• _What you will do_
Convert the entries from the beginning through the line containing "Looking at the" into a two-column CSV with the headers entry_text and answer, with one row per entry. Put each value in a single quoted field and replace any line breaks in it with spaces.

• _Raw data_
╔══

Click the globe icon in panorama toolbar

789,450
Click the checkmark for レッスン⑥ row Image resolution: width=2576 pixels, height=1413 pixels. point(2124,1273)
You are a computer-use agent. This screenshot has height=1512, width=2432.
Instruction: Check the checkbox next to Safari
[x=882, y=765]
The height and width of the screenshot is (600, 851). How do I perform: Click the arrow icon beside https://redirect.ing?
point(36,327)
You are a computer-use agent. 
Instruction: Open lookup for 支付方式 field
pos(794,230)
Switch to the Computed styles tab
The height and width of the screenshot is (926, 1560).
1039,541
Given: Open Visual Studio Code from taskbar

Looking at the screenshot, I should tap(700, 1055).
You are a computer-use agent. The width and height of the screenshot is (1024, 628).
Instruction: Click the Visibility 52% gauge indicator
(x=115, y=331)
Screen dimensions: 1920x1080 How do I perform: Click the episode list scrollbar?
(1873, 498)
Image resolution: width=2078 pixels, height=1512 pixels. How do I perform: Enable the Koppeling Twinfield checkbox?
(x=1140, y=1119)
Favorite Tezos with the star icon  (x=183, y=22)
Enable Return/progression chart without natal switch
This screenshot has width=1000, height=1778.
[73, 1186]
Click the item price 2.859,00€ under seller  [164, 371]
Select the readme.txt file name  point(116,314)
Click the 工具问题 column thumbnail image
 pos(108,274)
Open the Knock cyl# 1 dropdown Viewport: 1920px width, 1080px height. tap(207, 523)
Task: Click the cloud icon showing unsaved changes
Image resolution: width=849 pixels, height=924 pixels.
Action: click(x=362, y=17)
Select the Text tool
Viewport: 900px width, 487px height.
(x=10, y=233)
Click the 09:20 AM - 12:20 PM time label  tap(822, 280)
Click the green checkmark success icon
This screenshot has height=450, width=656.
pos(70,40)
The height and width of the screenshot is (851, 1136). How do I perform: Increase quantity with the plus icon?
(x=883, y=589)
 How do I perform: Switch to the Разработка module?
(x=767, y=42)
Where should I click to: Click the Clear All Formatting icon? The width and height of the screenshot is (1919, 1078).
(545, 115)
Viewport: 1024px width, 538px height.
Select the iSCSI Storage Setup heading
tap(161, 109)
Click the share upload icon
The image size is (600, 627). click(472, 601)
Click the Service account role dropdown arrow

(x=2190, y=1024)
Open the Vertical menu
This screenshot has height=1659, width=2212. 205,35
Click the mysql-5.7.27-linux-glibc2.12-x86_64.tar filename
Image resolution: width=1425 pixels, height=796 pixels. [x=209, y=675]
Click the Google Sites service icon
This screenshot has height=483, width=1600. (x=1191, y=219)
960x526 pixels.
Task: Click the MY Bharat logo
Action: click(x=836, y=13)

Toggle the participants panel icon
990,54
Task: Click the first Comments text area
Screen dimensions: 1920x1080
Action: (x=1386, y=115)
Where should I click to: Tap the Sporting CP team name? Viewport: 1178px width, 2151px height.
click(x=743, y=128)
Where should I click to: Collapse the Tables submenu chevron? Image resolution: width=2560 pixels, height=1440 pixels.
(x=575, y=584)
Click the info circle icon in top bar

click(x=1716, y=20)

╚══

• _Exercise response_
entry_text,answer
"Click the globe icon in panorama toolbar","789,450"
"Click the checkmark for レッスン⑥ row Image resolution: width=2576 pixels, height=1413 pixels.","point(2124,1273)"
"You are a computer-use agent. This screenshot has height=1512, width=2432. Instruction: Check the checkbox next to Safari","[x=882, y=765]"
"The height and width of the screenshot is (600, 851). How do I perform: Click the arrow icon beside https://redirect.ing?","point(36,327)"
"You are a computer-use agent. Instruction: Open lookup for 支付方式 field","pos(794,230)"
"Switch to the Computed styles tab The height and width of the screenshot is (926, 1560).","1039,541"
"Given: Open Visual Studio Code from taskbar","Looking at the screenshot, I should tap(700, 1055)."